Tuesday, October 30, 2007

Children taking Medicines for Gastrointestinal Disorders – PPIs Lead the Way
I recently read an interesting article on prescription medications to treat gastrointestinal disorders in children. The article is based on analyses by Medco Health Solutions, a recent spin-off from Merck & Co that, ironically, operates the nation’s largest mail-order pharmacy operation. It turns out the number of children taking prescription medications to treat gastrointestinal disorders has increased significantly in the past five years. Looking at prescription drug claims of more than 575,000 insured children they found that the “number of infants and preschoolers (4 and under) taking medications to treat gastrointestinal conditions rose almost 56 percent from 2002 to 2006, and the prevalence (the proportion of children) of elementary school-age children (5-11 year olds) using these drugs increased by 31 percent during that time frame”. Based on the analysis, they estimated that more than 2 million children in the U.S. used these drugs in 2006. Not surprisingly, the most commonly prescribed gastrointestinal medications were proton pump inhibitors (PPIs) used to treat chronic acid reflux. These drugs are the second leading class of drugs sold in the U.S., trailing only lipid lowering medications in sales.
There was even an increase in the use of PPIs and H-2 blockers for infants, according to Dr. Robert Epstein, chief medical officer for Medco. "While there are babies that do require drug treatment for extreme cases of GERD (Norm’s comment: This needs to be debated) and other gastrointestinal problems, in some cases parents and physicians may be looking to medications when non-drug treatments might be adequate."
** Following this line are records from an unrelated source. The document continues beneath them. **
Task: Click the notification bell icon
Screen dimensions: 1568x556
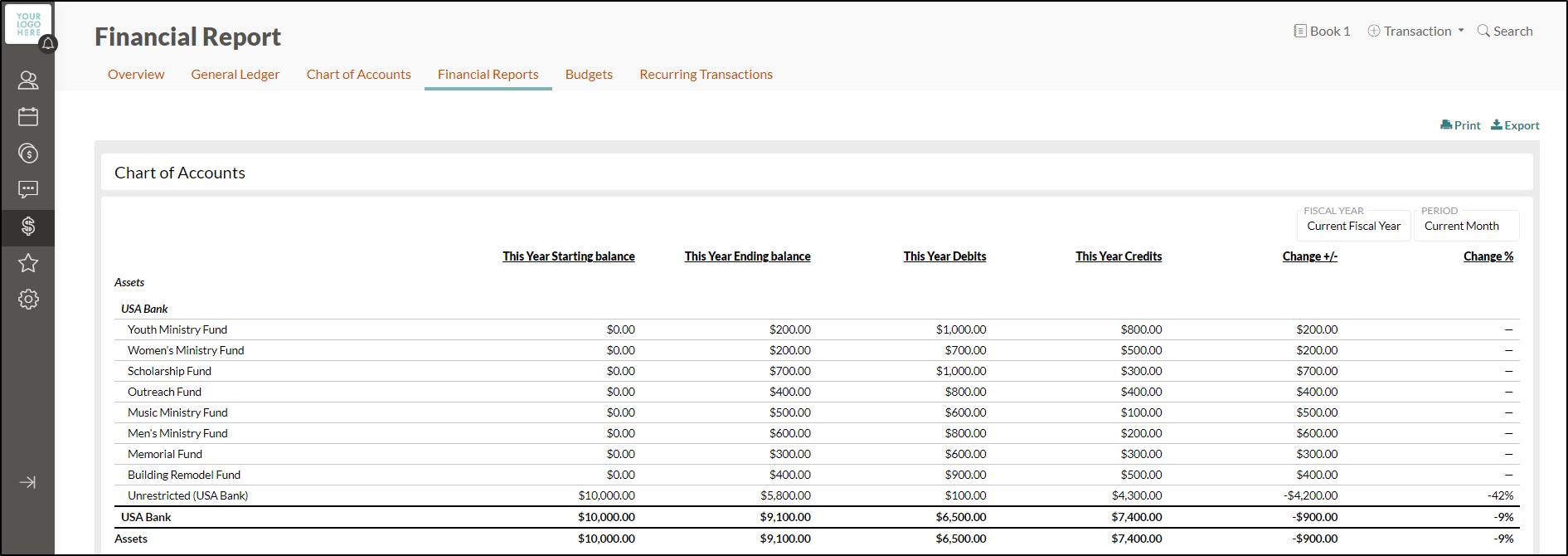Action: (x=48, y=43)
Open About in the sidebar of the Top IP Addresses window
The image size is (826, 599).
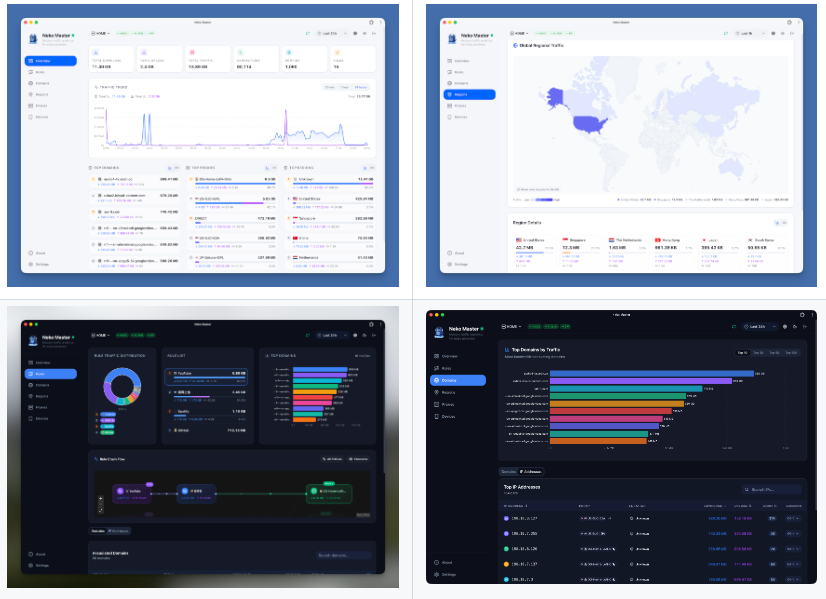447,563
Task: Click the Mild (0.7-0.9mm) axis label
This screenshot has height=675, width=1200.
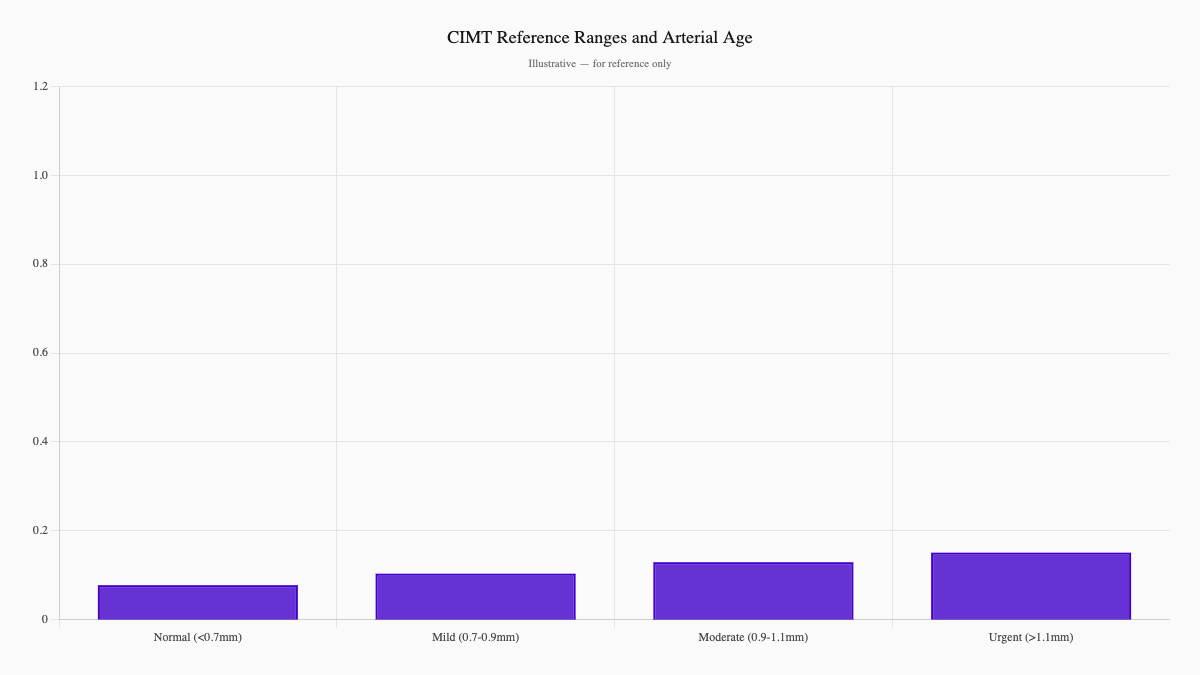Action: point(475,637)
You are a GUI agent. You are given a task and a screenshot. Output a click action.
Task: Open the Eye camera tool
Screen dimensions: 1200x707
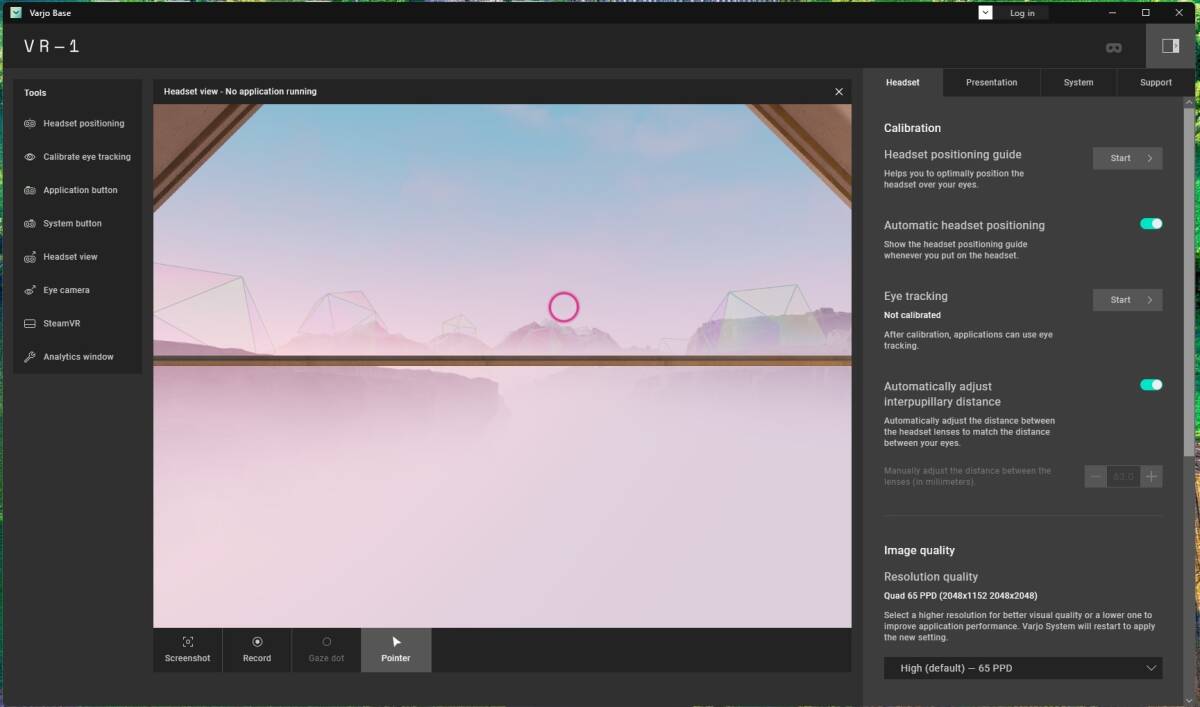(66, 290)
Obesity, stress and life style were cited as possible causes of this dramatic increase in kids with GERD and other intestinal ailments. Non-drug treatments cited for GERD included eating smaller, more frequent meals; avoiding food 2 to 3 hours before bed; using an elevated sleep position with the head at a 30 degree angle; and no carbonated drinks, chocolate, caffeine, and food that are high in fat or are very acidic or spicy.
What about Carbs?
If you have read my book, Heartburn Cured, you know that I agree with some, but not all of the advice above. The one piece of advice that was left out was the role of starchy carbohydrates, like pasta, breads, pastry, cakes, cookies, French fries, and hamburger buns in causing heartburn symptoms. The amount of junk food that kids eat is amazing. The key ingredient responsible for symptoms, in my opinion, is a huge amount of carbohydrates. Spreading the word about the causative role of excess carbs in acid reflux is a slow process because it challenges the current advice and standard mantra of the majority of GI doctors and the marketing blitz by big pharmaceutical companies to sell as much acid reducing medicine as possible, even to infants.
Heartburn Cured presents my theory that all these carbs lead to carbohydrate malabsorption in the small intestine (just because it’s too much to digest and absorb) and small intestinal bacterial overgrowth (SIBO). The overgrowing bacteria produce copious amount of gas. The gas pressurizes the small intestine and stomach leading to reflux.

My solution is to use the glycemic index to ensure that the carbs our children eat are efficiently digested and absorbed. This is the best approach to combat acid reflux.